Le drapeau Tifosi flottant sur les plages, des pizzerias à perte de vue, des noms d’hôtels et des panneaux indicateurs qui rappellent tout sauf le kiswahili… Pas de doute, le vent de l’Italie souffle toujours plus fort sur le littoral est-africain. Au Kenya et en Tanzanie, sur l’archipel de Zanzibar, le temps est plus aux spaghettis qu’à l’ugali. La raison n’est pas à chercher bien loin: les Italiens investissent dans le tourisme, entraînant dans leur sillage des visiteurs de leur pays.
«En Italie, parlez de Zanzibar à n’importe qui et il vous répondra qu’il connaît.» Cette précision d’un cadre du Tanzania Tourist Board (TTB), l’agence de promotion du tourisme en Tanzanie, prend tout son sens en période de fêtes, surtout entre Noël et le nouvel an: ce sont des centaines d’Italiens qui débarquent depuis Milan, Rome, Florence et Turin à l’aéroport international de Zanzibar. Les touristes rejoignent ensuite par minibus les hôtels… italiens de l’archipel. L’histoire explique aussi cette relation privilégiée, puisque l’Italie possède depuis 1885 son consulat à Stone Town, la capitale de Zanzibar.

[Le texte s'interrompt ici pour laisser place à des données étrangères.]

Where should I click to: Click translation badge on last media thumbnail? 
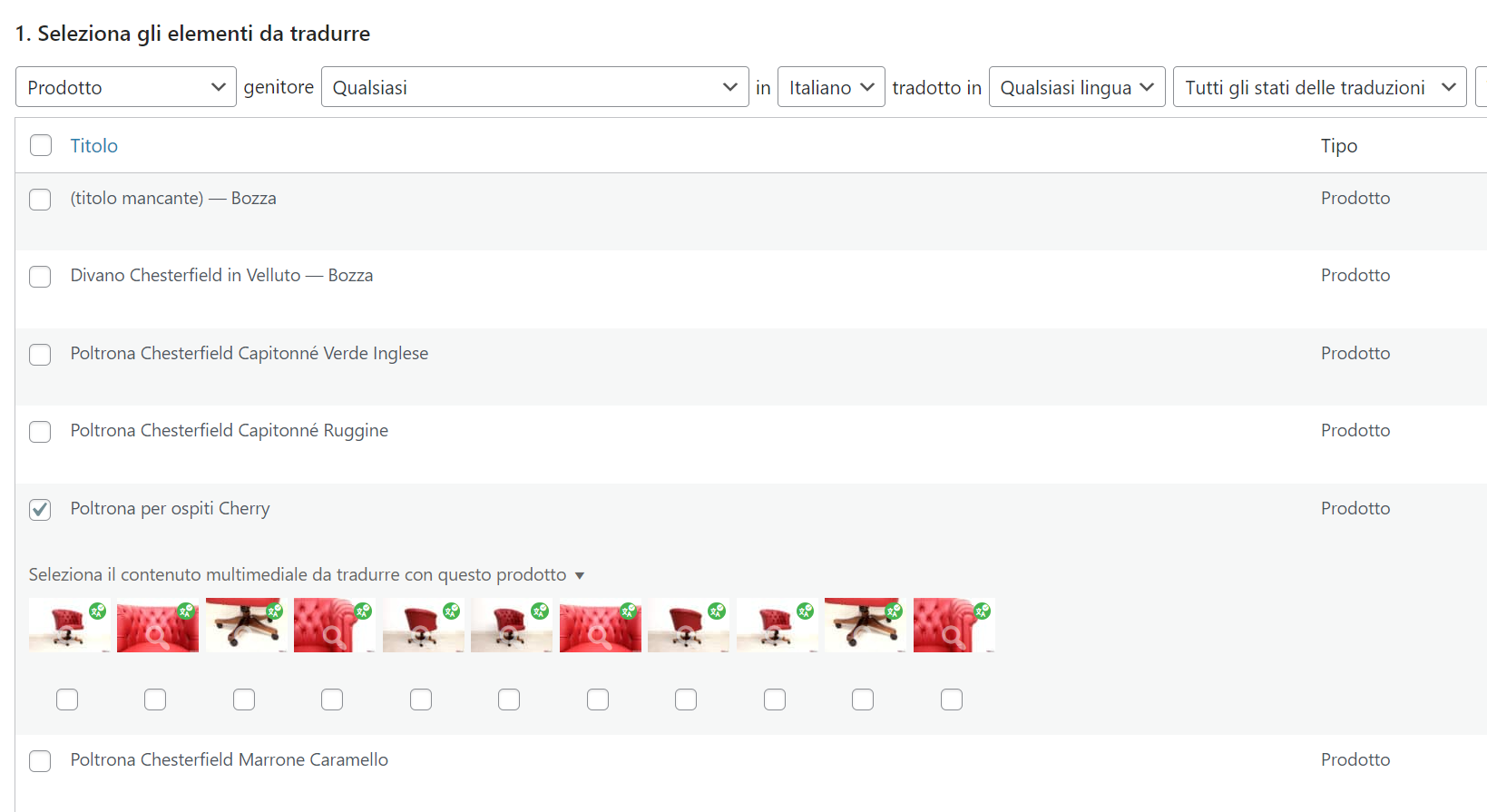(983, 611)
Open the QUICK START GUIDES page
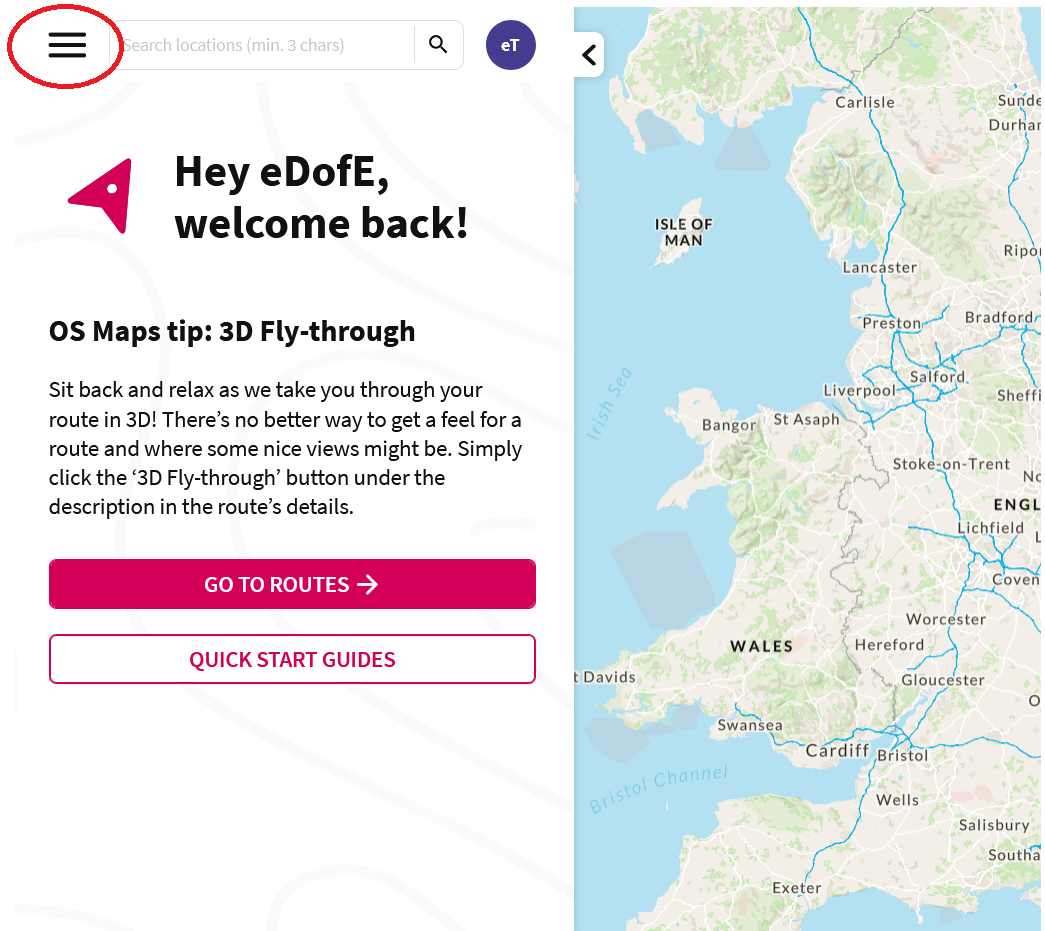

Les Transalpins représentent une part importante des 150.000 visiteurs annuels de Zanzibar: entre le quart et le tiers selon les années, d’après les statistiques de la Commission du tourisme de l’île. Au nord et à l’est, les hôtels et bungalows accueillent à une écrasante majorité une clientèle italienne.
Les investisseurs italiens de l’archipel s’orientent de plus en plus vers le tourisme de luxe, comme l’attestent les constructions en cours destinées à une population aisée. La nuitée, par personne, atteint plusieurs centaines de dollars. Au Kenya, c’est le même scénario. A Lamu, Malindi et Mombasa les Italiens trustent les plages de l’océan Indien. Les constructions se multiplient, tout comme les demandes de permis de construire.
Les Italiens de plus en plus mal vus
Mais depuis quelques temps, ce qui aurait pu être une belle histoire ne cesse de dégénérer. Les faits divers se répètent; les autorités se montrent un peu moins bienveillantes à l’égard des Transalpins. Si l’emploi bénéficie aux Kényans et aux Tanzaniens, les patrons italiens, eux, connaissent des déboires avec la justice.
Certains investisseurs ne respectent pas les lois en vigueur, notamment celle du permis de travail pour les salariés étrangers. C’est ainsi que l’immigration kényane a découvert l’an passé sur plusieurs Italiens travaillant dans des établissements de Mombasa sans permis en règle…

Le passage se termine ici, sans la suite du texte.